EXERCISE REQUIREMENTS: Where the records below show a line containing "Screen dimensions: 1514x784", start copying; end with the line containing "Given: Select the group.py tab", and copy it too.

RECORDS FOR PROCESSING:
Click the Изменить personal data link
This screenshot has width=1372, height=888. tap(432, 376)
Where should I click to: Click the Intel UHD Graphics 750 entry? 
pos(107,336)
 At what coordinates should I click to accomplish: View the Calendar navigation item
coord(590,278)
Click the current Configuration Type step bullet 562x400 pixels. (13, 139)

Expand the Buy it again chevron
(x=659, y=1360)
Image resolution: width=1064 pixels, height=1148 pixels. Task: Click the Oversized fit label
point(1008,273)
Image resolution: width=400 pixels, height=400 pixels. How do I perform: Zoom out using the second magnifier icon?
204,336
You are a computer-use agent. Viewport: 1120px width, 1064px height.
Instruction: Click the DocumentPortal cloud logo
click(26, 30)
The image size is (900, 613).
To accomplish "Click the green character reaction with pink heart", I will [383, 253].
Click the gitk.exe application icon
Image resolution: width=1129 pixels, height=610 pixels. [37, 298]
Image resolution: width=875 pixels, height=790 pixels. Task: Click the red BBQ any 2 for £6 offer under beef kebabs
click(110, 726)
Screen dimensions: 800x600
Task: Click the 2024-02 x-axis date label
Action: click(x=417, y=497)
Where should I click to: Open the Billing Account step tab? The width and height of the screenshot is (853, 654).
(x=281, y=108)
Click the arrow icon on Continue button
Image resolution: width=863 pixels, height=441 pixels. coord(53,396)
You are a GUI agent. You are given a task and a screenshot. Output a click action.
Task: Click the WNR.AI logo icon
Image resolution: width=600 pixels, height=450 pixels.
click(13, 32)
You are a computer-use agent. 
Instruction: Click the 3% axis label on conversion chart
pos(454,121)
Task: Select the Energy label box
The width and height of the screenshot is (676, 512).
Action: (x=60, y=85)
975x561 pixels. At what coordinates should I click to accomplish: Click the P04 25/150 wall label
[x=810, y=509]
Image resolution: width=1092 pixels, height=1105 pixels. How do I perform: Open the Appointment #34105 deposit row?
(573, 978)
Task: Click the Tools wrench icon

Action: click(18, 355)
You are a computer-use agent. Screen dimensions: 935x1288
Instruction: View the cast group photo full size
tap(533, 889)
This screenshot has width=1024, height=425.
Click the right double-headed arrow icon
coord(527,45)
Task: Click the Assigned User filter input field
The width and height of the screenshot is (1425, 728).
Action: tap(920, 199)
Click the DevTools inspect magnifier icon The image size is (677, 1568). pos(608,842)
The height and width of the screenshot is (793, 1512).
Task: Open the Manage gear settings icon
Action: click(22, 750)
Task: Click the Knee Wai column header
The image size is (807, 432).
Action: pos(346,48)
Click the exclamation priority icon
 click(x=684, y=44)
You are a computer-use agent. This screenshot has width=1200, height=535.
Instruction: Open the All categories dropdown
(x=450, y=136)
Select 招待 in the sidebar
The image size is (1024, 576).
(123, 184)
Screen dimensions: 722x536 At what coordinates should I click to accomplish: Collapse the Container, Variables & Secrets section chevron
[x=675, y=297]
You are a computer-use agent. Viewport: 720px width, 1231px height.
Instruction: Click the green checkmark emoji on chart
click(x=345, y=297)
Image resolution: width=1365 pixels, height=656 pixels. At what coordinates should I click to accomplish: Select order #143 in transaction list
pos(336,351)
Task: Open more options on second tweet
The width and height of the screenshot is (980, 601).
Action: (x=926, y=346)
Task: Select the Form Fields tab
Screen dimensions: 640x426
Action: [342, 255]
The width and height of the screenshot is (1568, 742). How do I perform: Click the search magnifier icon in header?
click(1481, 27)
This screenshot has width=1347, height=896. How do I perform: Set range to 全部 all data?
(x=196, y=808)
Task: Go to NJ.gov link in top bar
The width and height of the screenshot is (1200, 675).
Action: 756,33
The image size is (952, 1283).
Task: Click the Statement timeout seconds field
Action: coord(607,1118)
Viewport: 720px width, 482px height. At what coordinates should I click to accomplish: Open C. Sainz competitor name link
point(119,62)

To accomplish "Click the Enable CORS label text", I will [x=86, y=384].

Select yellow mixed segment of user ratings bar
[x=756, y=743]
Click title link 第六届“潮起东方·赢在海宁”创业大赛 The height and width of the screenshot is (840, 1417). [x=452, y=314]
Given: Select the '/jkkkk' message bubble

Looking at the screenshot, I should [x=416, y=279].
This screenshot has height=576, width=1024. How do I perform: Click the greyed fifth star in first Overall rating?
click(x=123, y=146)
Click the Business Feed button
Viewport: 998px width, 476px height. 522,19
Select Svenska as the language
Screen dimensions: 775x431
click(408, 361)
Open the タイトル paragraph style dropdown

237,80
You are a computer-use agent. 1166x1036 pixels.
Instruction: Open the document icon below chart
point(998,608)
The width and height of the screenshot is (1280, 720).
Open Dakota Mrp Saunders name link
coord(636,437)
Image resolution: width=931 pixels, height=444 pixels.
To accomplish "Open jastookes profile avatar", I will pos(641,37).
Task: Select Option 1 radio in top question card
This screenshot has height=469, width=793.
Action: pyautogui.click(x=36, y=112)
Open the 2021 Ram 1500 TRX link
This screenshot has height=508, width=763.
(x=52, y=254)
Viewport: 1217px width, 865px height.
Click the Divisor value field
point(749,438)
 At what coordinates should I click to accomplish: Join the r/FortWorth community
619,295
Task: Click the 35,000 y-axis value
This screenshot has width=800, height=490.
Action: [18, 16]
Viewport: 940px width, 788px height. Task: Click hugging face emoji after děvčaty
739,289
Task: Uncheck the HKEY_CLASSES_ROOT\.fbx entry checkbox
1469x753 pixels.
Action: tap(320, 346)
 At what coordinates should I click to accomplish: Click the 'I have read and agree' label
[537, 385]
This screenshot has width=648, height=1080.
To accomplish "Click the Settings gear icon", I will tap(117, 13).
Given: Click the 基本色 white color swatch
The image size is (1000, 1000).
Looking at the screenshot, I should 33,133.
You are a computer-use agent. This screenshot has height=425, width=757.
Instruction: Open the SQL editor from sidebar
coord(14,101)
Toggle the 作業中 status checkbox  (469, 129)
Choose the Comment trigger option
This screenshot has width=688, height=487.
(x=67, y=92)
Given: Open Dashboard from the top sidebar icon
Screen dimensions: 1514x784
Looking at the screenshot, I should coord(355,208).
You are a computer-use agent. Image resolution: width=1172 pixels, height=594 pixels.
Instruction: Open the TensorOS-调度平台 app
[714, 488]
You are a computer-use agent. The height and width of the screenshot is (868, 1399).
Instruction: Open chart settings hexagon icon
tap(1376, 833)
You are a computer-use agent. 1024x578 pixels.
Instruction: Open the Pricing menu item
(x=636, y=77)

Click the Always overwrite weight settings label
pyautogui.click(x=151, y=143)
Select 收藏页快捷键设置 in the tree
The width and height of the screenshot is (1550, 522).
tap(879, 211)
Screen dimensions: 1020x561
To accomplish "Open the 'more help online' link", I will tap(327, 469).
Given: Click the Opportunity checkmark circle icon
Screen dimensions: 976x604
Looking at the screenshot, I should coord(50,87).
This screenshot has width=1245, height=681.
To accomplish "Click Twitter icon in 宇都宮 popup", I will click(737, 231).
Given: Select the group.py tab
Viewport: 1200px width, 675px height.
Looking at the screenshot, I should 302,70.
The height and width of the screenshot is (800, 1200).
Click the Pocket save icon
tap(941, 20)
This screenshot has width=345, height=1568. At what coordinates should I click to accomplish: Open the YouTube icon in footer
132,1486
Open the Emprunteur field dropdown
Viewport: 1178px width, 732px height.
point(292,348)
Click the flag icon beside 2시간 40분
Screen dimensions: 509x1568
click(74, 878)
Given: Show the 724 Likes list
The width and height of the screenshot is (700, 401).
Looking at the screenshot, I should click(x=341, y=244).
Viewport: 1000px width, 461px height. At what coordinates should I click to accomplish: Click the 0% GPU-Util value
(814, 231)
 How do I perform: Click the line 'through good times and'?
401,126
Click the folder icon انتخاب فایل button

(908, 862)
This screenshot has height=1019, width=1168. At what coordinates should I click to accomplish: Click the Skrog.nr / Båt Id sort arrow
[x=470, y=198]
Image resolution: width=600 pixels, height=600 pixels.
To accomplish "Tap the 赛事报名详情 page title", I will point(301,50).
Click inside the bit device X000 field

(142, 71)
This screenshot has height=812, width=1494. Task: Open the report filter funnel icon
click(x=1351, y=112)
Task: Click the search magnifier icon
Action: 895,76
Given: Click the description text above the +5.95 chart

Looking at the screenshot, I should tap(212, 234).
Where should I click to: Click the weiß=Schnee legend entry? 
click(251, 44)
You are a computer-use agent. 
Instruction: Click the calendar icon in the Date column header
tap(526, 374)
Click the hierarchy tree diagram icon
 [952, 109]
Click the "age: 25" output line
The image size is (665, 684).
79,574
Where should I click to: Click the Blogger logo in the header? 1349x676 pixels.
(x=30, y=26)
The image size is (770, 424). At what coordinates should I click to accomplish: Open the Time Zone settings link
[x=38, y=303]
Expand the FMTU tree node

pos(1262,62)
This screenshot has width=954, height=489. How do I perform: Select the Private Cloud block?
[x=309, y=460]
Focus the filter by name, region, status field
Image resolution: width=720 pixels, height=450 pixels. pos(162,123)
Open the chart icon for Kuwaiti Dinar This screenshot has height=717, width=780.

ANSWER SPACE:
Screen dimensions: 1514x784
Looking at the screenshot, I should coord(355,208).
You are a computer-use agent. Image resolution: width=1172 pixels, height=594 pixels.
Instruction: Open the TensorOS-调度平台 app
[714, 488]
You are a computer-use agent. The height and width of the screenshot is (868, 1399).
Instruction: Open chart settings hexagon icon
tap(1376, 833)
You are a computer-use agent. 1024x578 pixels.
Instruction: Open the Pricing menu item
(x=636, y=77)

Click the Always overwrite weight settings label
pyautogui.click(x=151, y=143)
Select 收藏页快捷键设置 in the tree
The width and height of the screenshot is (1550, 522).
tap(879, 211)
Screen dimensions: 1020x561
To accomplish "Open the 'more help online' link", I will tap(327, 469).
Given: Click the Opportunity checkmark circle icon
Screen dimensions: 976x604
Looking at the screenshot, I should coord(50,87).
This screenshot has width=1245, height=681.
To accomplish "Click Twitter icon in 宇都宮 popup", I will click(737, 231).
Given: Select the group.py tab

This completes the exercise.